Sementara itu, perwakilan warga Kubutambahan, Ketut Ngurah Mahkota, mengatakan, sejatinya warga Kubutambahan mendukung rencana proyek pembangunan bandara Bali Utara di wilayah Kubutambahan. Hanya saja lahan yang rencananya menjadi lokasi pembangunan bandara, disewakan kepada PT Pinang Propertindo dengan batas waktu yang tidak ditentukan.

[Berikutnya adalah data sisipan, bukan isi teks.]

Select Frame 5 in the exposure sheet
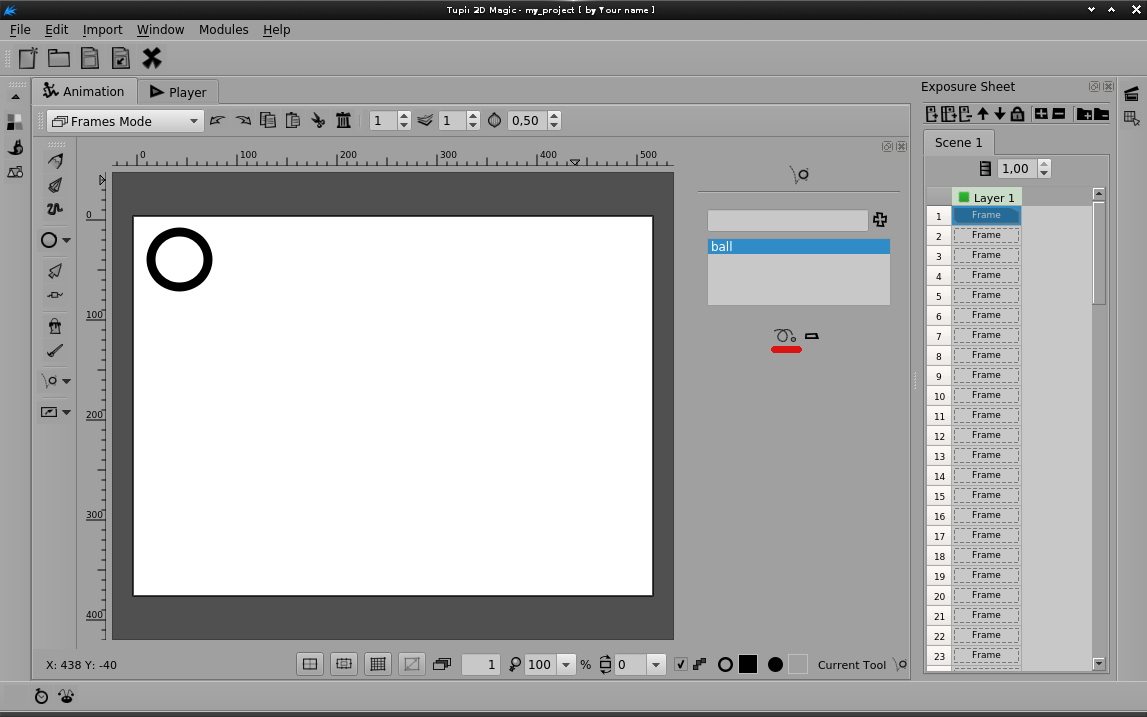The image size is (1147, 717). pos(986,295)
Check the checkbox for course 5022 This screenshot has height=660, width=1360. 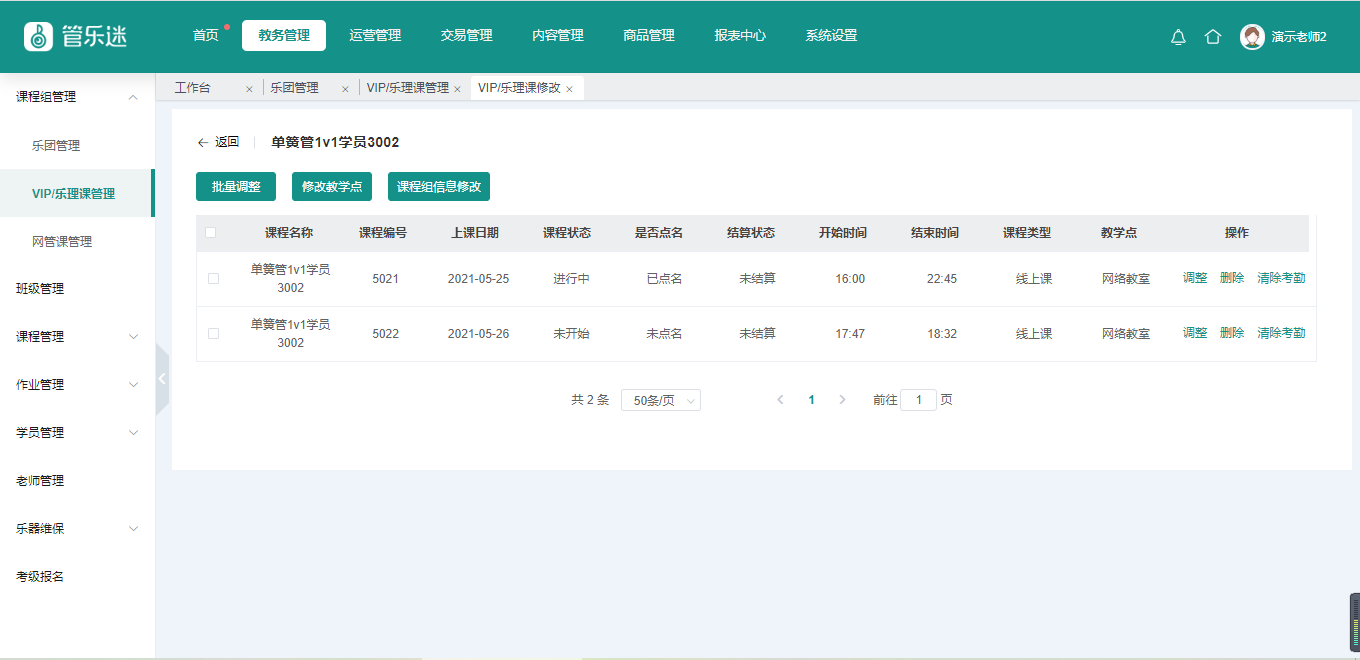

Bahkan menurut Ngurah Mahkota, perjanjian sewa lahan itu dilakukan secara sepihak. ‘’Kami keberatan. Dari PT Pinang Propertindo sama sekali tidak ada bangunan dari 2001 sampai sekarang. Kami jelas menolak perpanjangan sewa kontrak 2012 sampai dengan batas waktu yang tidak ditentukan,’’ kata Ngurah Mahkota.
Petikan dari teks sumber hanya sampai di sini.